As pessoas pensam que ser de direita é não querer saber dos problemas sociais, e que a esquerda é mais humana porque se preocupa com as pessoas. Como se a direita não se preocupasse com elas. A direita preocupa-se com a pessoas de forma sustentada e estrutural, a longo prazo. A esquerda só se preocupa no imediato, no curto prazo. A esquerda quer ajudar as pessoas e quer receber logo os aplausos, quer o reconhecimento imediato.

Ninguém vê que por detrás dessa bandeira da solidariedade social, está uma cumplicidade de camaradas "brothers in arms". A direita sempre se quis demarcar disso, de um certo ressabianço da esquerda, que se disfarça de solidariedade social; da esquerda que não tolera a auto-estima nos outros, que a vê como um privilégio social.

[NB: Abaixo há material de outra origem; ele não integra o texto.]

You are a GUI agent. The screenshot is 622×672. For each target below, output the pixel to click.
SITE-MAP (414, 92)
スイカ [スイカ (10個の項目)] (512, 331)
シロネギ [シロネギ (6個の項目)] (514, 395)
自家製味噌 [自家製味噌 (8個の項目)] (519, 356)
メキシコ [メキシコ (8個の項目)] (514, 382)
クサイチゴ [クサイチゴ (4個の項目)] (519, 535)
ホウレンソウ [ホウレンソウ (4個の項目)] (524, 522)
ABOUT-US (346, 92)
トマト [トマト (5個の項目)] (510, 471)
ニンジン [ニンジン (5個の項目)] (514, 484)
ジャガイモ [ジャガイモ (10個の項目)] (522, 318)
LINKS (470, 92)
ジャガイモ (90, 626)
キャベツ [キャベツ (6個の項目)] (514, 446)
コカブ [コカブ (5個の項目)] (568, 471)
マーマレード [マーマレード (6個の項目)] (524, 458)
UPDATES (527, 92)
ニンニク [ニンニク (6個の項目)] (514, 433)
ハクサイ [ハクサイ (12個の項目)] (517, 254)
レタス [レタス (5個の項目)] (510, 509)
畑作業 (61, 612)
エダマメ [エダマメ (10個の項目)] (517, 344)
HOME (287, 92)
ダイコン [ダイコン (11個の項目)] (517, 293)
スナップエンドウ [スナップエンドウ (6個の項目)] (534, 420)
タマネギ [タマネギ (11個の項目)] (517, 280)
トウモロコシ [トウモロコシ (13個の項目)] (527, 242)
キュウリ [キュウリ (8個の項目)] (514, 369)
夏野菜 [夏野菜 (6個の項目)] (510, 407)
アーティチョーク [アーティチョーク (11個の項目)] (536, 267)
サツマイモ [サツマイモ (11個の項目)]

Da esquerda que não tolera orgulho no próprio mérito, porque vê no mérito um convencimento, uma mania da superioridade (como se o ser melhor em alguma coisa fosse uma mania e uma falta de humildade). Da esquerda que vê na auto-estima um atestado de inferioridade passado aos outros. A direita gosta de auto-estimas. A esquerda queima-as na fogueira. É por isso que embandeira em arco nisto de gostar de desfavorecidos, de gostar de "descamisados" (para usar uma terminologia argentina). Esses têm pouca auto-estima, condição sine qua non para agradar à esquerda.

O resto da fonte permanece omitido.